President Obama has said that he wants to end the Cuban embargo. Soon he must make two decisions that will suggest how serious he is.
This month he must decide whether the Trading With the Enemy Act still authorizes sanctions against the island. TWEA requires an annual determination by the president that a national emergency exists with respect to Cuba, one that justifies sanctions. Every U.S. President since Jimmy Carter (including Obama) has so determined.
This year is different, as I have pointed out. On December 17, 2014, the leaders of both countries announced the restoration of diplomatic relations. Given this rapprochement, I don't believe that the president can invoke TWEA, even if he wanted to. Such emergencies may have existed during the Cuban missile crisis or the Mariel boatlifts, but budding diplomatic relations do not an emergency make. Though a handful of hardliners (in the U.S. and, to a much lesser extent, Cuba) oppose normalization, it enjoys broad support.
Scrapping TWEA would not mean the end of Cuba sanctions, because they rest on other legal support. The embargo began as a creature of executive discretion in 1962 when Kennedy imposed it. His statutory authority was the Foreign Assistance Act of 1961, which allowed - but did not require - him to do so. Added later as separate authority for the sanctions, TWEA also allowed but did not require an embargo.
In 1992, Cuba hawks in Congress tried to bind the president's hands. Fearing a dovish executive, they 'codified' the embargo. This meant enacting as federal statute rules that had formerly depended on the president's discretion. This legislative strategy intensified four years later with the Helms-Burton Act, which added new preconditions for the embargo to be lifted. By sleight of hand, Congress had shifted the locus of control of the embargo from the president to Congress. Or so it seemed.
A second litmus test of the president's resolve is the annual resolution of the United Nations against the embargo. Last year, all but five of the General Assembly´s 193 countries supported it. Predictably, the U.S. has opposed the resolution for over 20 years.
For the first time in half a century, though, the president and Congress have parted ways on Cuba. Though confirmed by Congress to represent the U.S in the United Nations, Ambassador Power represents the president, who has spoken against the embargo. She should support the resolution or at least abstain during the vote, recognizing the federal government´s internal conflicts on the issue. We´ll see.
Can the president end the embargo on his own? According to the Congressional Research Service, the consensus is 'no' because of Congress' 1992 and 1996 power grabs. The question of independent presidential authority never mattered while the president and Congress were in cahoots because executive authority is unambiguously broad enough to support the embargo. Occasional inter-branch skirmishes took place, as when President Carter authorized the Cuban and U.S. interest sections, but they did not rupture the policy harmony.

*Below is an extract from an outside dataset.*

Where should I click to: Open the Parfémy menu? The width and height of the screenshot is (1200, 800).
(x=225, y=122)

Now the question of presidential authority becomes relevant because the president and Congress hold sharply different views. The Constitution divides authority for foreign affairs between the president and Congress, although determining their respective roles can be tricky. Sometimes Congress must yield to the president, however, the Israeli passport case being a good recent example. Insofar as the embargo - the executive embargo - rested on authority vested only in the president - but not Congress - the 'codifications' fall short of the goal.
So what? Well, in a long-arm assertion of executive power, the president could retract any discretionary executive authority for the embargo. Just as TWEA was added as additional authority, a notice in the Federal Register could state that henceforth the embargo rested neither on TWEA nor the Foreign Assistance Act of 1961 but, instead, only on Congress´ putative codification. That would leave a Congressional embargo on Cuba, implemented by the president insofar as required to statutorily, but no further.

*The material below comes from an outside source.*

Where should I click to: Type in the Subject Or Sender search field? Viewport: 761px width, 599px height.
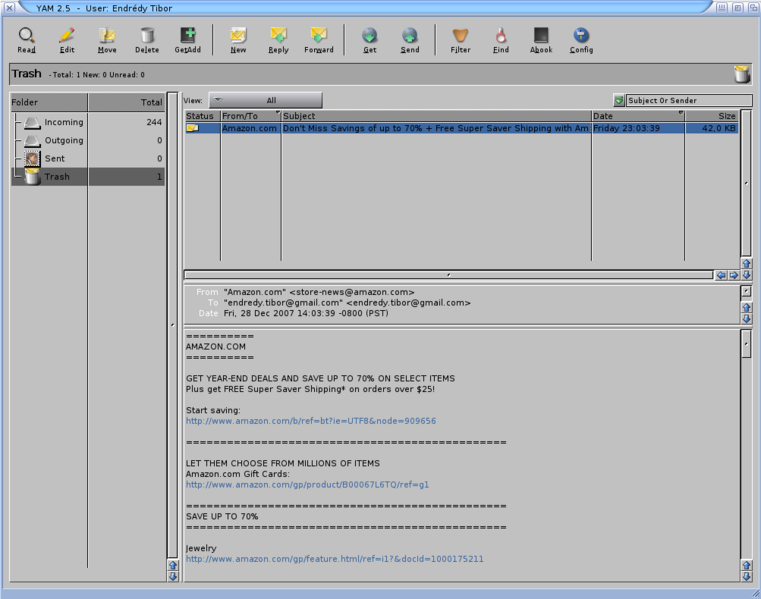pos(688,101)
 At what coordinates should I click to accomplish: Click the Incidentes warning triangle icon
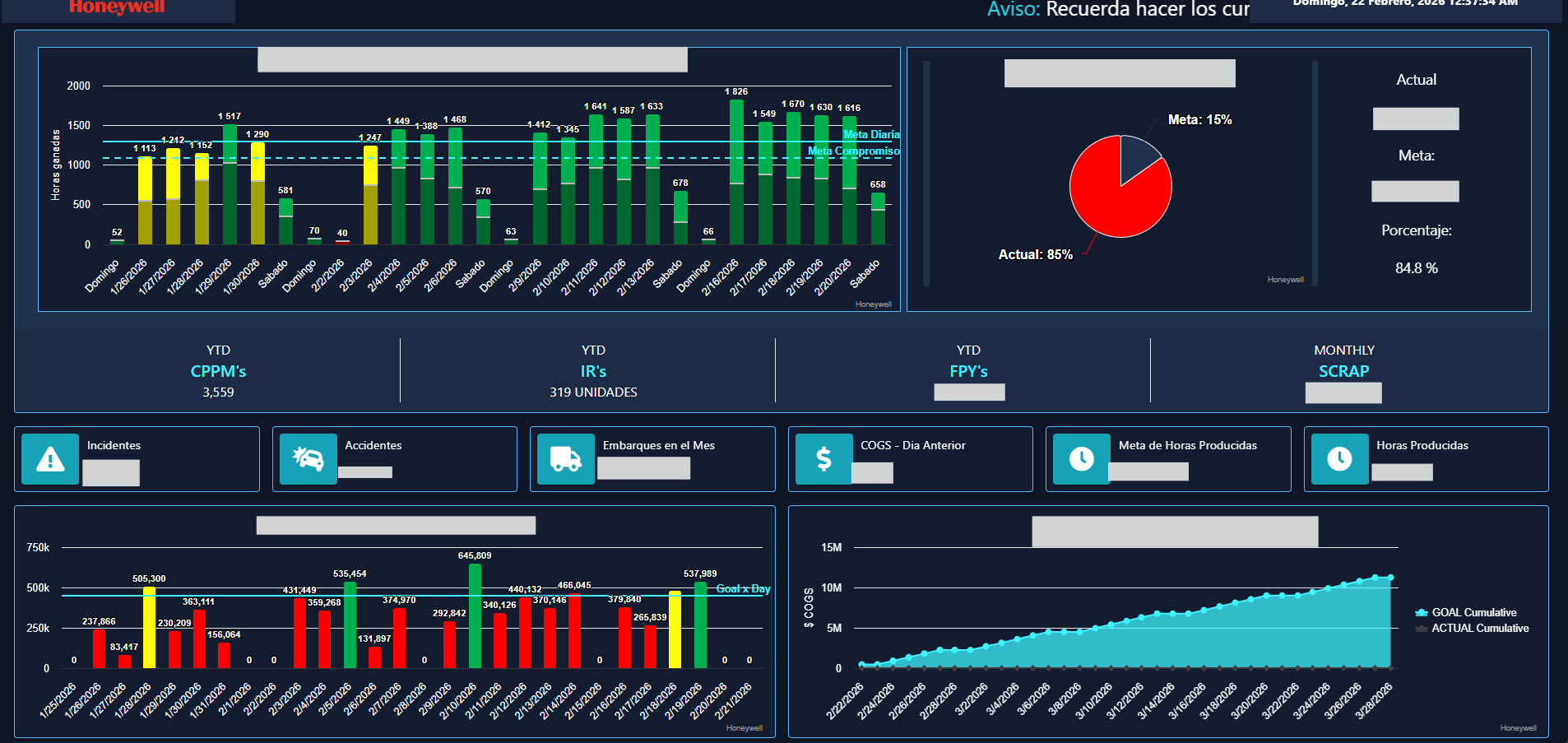(x=50, y=459)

Would that embargo be different from the one currently supported by executive authority? Maybe. It depends on whether Congress had authority on its own to impose and remove an embargo on Cuba, a legal question yet to be adjudicated by federal courts.
The president wouldn't have to litigate the issue. By explicitly revoking all discretionary executive authority for the embargo, he'd be clearing a path for private actors to challenge the Congressional embargo in federal courts.
Assume that the president revokes this authority. Imagine a U.S. business that wants to trade with Cuba but is stymied by the Congressional embargo. Without executive support, the sanctions become more vulnerable to legal challenge. If the business could show standing (no mean feat), a district court might be persuaded to take up the question now.
Federal courts often - but not always - stay out of disputes between the president and Congress over who can do what in international affairs, so I'm not holding my breath. That said, the only players in this drama are not the Congress, the president, and the Cuban government. As it must, D17 will create new incentives for private actors to get involved now that the stakes on the island are higher.